(Word and element location data)

_ _ _ _ _

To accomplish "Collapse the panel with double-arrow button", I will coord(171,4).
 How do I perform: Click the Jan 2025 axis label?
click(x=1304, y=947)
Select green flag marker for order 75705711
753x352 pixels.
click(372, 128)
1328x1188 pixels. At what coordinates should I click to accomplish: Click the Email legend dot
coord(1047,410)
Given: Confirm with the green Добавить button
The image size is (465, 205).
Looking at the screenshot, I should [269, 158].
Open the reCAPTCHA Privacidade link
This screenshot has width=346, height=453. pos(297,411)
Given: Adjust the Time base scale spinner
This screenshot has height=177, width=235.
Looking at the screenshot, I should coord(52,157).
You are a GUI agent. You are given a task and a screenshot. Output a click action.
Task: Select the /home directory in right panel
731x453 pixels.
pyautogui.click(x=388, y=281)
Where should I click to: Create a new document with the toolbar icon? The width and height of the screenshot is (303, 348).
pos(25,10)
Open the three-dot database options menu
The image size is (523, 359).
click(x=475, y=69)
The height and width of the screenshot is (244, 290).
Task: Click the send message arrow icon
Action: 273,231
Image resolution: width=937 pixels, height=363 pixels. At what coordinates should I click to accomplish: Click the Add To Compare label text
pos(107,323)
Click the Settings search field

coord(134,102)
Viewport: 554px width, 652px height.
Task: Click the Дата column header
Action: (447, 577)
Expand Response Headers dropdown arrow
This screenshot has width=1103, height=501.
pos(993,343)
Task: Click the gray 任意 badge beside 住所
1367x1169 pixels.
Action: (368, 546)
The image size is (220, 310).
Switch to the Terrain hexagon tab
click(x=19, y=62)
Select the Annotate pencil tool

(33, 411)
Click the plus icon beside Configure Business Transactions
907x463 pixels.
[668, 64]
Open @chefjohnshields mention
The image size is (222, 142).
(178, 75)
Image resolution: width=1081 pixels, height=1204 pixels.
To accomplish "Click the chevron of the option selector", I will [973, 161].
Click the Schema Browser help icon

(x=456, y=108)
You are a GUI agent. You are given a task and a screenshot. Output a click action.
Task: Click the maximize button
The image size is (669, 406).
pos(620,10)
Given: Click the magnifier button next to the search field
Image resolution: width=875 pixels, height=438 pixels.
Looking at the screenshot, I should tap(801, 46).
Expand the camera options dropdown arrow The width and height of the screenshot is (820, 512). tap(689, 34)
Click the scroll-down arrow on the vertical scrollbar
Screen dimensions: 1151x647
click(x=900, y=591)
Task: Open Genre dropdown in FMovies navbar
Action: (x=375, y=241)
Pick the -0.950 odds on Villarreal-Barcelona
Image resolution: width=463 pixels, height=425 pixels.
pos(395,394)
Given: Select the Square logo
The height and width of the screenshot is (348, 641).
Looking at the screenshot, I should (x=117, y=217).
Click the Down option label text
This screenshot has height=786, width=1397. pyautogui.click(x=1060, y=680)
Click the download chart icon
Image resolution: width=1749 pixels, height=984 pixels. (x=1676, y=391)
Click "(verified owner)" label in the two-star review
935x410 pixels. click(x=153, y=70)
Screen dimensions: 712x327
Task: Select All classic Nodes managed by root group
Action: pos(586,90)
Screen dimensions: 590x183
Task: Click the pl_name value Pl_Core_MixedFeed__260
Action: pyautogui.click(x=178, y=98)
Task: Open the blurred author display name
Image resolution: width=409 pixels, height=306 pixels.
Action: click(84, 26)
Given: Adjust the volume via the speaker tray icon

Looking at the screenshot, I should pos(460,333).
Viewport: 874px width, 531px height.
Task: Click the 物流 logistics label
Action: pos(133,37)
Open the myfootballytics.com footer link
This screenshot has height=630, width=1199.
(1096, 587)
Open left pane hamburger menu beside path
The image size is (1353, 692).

_ _ _ _ _

Return all of the data above verbatim, line for line, without any changes.

▶ **RIGHT ANSWER**
To accomplish "Collapse the panel with double-arrow button", I will coord(171,4).
 How do I perform: Click the Jan 2025 axis label?
click(x=1304, y=947)
Select green flag marker for order 75705711
753x352 pixels.
click(372, 128)
1328x1188 pixels. At what coordinates should I click to accomplish: Click the Email legend dot
coord(1047,410)
Given: Confirm with the green Добавить button
The image size is (465, 205).
Looking at the screenshot, I should [269, 158].
Open the reCAPTCHA Privacidade link
This screenshot has width=346, height=453. pos(297,411)
Given: Adjust the Time base scale spinner
This screenshot has height=177, width=235.
Looking at the screenshot, I should coord(52,157).
You are a GUI agent. You are given a task and a screenshot. Output a click action.
Task: Select the /home directory in right panel
731x453 pixels.
pyautogui.click(x=388, y=281)
Where should I click to: Create a new document with the toolbar icon? The width and height of the screenshot is (303, 348).
pos(25,10)
Open the three-dot database options menu
The image size is (523, 359).
click(x=475, y=69)
The height and width of the screenshot is (244, 290).
Task: Click the send message arrow icon
Action: 273,231
Image resolution: width=937 pixels, height=363 pixels. At what coordinates should I click to accomplish: Click the Add To Compare label text
pos(107,323)
Click the Settings search field

coord(134,102)
Viewport: 554px width, 652px height.
Task: Click the Дата column header
Action: (447, 577)
Expand Response Headers dropdown arrow
This screenshot has width=1103, height=501.
pos(993,343)
Task: Click the gray 任意 badge beside 住所
1367x1169 pixels.
Action: (368, 546)
The image size is (220, 310).
Switch to the Terrain hexagon tab
click(x=19, y=62)
Select the Annotate pencil tool

(33, 411)
Click the plus icon beside Configure Business Transactions
907x463 pixels.
[668, 64]
Open @chefjohnshields mention
The image size is (222, 142).
(178, 75)
Image resolution: width=1081 pixels, height=1204 pixels.
To accomplish "Click the chevron of the option selector", I will [973, 161].
Click the Schema Browser help icon

(x=456, y=108)
You are a GUI agent. You are given a task and a screenshot. Output a click action.
Task: Click the maximize button
The image size is (669, 406).
pos(620,10)
Given: Click the magnifier button next to the search field
Image resolution: width=875 pixels, height=438 pixels.
Looking at the screenshot, I should tap(801, 46).
Expand the camera options dropdown arrow The width and height of the screenshot is (820, 512). tap(689, 34)
Click the scroll-down arrow on the vertical scrollbar
Screen dimensions: 1151x647
click(x=900, y=591)
Task: Open Genre dropdown in FMovies navbar
Action: (x=375, y=241)
Pick the -0.950 odds on Villarreal-Barcelona
Image resolution: width=463 pixels, height=425 pixels.
pos(395,394)
Given: Select the Square logo
The height and width of the screenshot is (348, 641).
Looking at the screenshot, I should (x=117, y=217).
Click the Down option label text
This screenshot has height=786, width=1397. pyautogui.click(x=1060, y=680)
Click the download chart icon
Image resolution: width=1749 pixels, height=984 pixels. (x=1676, y=391)
Click "(verified owner)" label in the two-star review
935x410 pixels. click(x=153, y=70)
Screen dimensions: 712x327
Task: Select All classic Nodes managed by root group
Action: pos(586,90)
Screen dimensions: 590x183
Task: Click the pl_name value Pl_Core_MixedFeed__260
Action: pyautogui.click(x=178, y=98)
Task: Open the blurred author display name
Image resolution: width=409 pixels, height=306 pixels.
Action: click(84, 26)
Given: Adjust the volume via the speaker tray icon

Looking at the screenshot, I should pos(460,333).
Viewport: 874px width, 531px height.
Task: Click the 物流 logistics label
Action: pos(133,37)
Open the myfootballytics.com footer link
This screenshot has height=630, width=1199.
(1096, 587)
Open left pane hamburger menu beside path
The image size is (1353, 692).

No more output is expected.